Contaba un recuerdo muy personal, a propósito de una fotografía familiar que D. Álvaro tuvo en sus manos. Entonces lo titulé Historia de una fotografía amarillenta, y fue citado por el Obispo de Málaga en la Misa funeral que se celebró el día 24 de marzo. Hoy lo publico aquí como homenaje a alguien a quien debo todo lo que soy.
Historia de una fotografía amarillenta
Supongo que es uno de esos instantes que no se olvidan nunca: un instante mágico que marca toda una vida. Me encontraba en el vestíbulo de una residencia de estudiantes, cercana a la Universidad donde daba clase, cuando le vi aparecer con esa sonrisa tan característica. Vestía pulcramente la sotana −como solía, por deferencia a quienes le visitaban− y su andar se me antojó paternal y sencillo. Se adelantó para darme un abrazo. Me apretó fuerte, mientras me decía: «¿Qué me cuentas, hijo mío?». Y después me miró con atención, dispuesto a escuchar todo lo que yo le contase.
No sé bien qué le dije.

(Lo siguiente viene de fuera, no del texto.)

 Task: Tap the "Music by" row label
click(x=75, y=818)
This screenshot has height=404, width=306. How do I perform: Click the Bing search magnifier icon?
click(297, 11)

Sólo sé que yo me encontraba allí, con un hombre al que no había visto nunca, y que me sentía perfectamente comprendido y querido. No lo había visto nunca, pero lo consideraba mi padre porque me quería como un padre.
Recuerdo que se interesó por mi familia. Yo tenía entonces veintitrés o veinticuatro años, y le hablé de mis padres y de mis hermanos. Le enseñé una fotografía que llevaba en la cartera, y me fue preguntando por cada uno con verdadero interés. Irradiaba tal paz a su alrededor, que no se me ocurrió pensar que ese hombre tenía sobre sus hombros cosas mucho más importantes que aquella fotografía amarillenta, medio carcomida por el tiempo y por las anillas de mi agenda, que estaba además descentrada y fuera de foco.
Sí, aquel hombre tenía sobre sus espaldas la preocupación de sacar adelante el Opus Dei, de ayudar a la Iglesia en su nueva tarea de evangelización, y de atender las solicitudes de más de setenta mil hijos suyos dispersos por los cinco continentes. Y resulta que yo le entretenía con esa foto deteriorada. Era como para echarme a patadas; por irresponsable, por inconsciente e inoportuno.
Pero él no lo hizo. No hizo el menor gesto de tener prisa. Escuchó con paciencia mis historias y mostró al fin una ancha sonrisa. Luego bendijo la fotografía con mucho cariño y la besó, como si se tratase de su propia familia. Le pregunté entonces, un poco abrumado, qué podía decirle de su parte a uno de mi familia para que conociera y estimase mejor la Obra. Y se echó a reír. Me dijo que no podía pretender que todos admirasen nuestra vocación: ni siquiera que todos la comprendieran, pero que la gran solución era rezar, que así resolvía los problemas el Santo Padre y también el Fundador de la Obra. Como no me quedaba tranquilo del todo, hizo la señal de la cruz sobre el rostro del interesado y añadió: «Dile, de mi parte, que le he hecho la señal de la cruz sobre su frente».
Todavía estuve un rato más con él, mientras le acompañaba hacia el coche que le iba a conducir hasta el palacio episcopal (aún me pregunto, con cierto cargo de conciencia, si mi entusiasmo juvenil no le hizo llegar tarde a su cita con el Obispo). Le dije entonces que estaba dando mis primeros pasos como profesor en la Universidad, y le pedí un consejo para realizar bien mi tarea. Volvió a sonreírme, y me dijo que procurara cultivar la paciencia con los alumnos; la paciencia y también la comprensión. Ellos no siempre reclamarían sus derechos con buen tacto y en el momento más oportuno; pero tenían el derecho a ser escuchados, a que se les prestase atención. Debía disculpar sus explosiones juveniles y descubrir la parte de razón que había en sus reclamaciones.
Esto me lo dijo con su sonrisa de siempre, mientras cerraba la portezuela del coche. Y sólo entonces me di cuenta de lo inoportuno que había sido, y de la paciencia que había tenido conmigo. También me di cuenta del bien que me habían hecho sus palabras. Aún hoy, no las he olvidado, y sus consejos han iluminado mi tarea docente mucho más que todas mis clases e investigaciones: procuro atender a mis alumnos como él hizo conmigo.
Guardé la fotografía amarillenta −que aún hoy la conservo, porque estuvo en las manos de un santo− y pensé en el Padre. Antes de conocerle, yo sabía que era un hombre de Dios. Ahora sabía, además, que era un padre realmente maravilloso.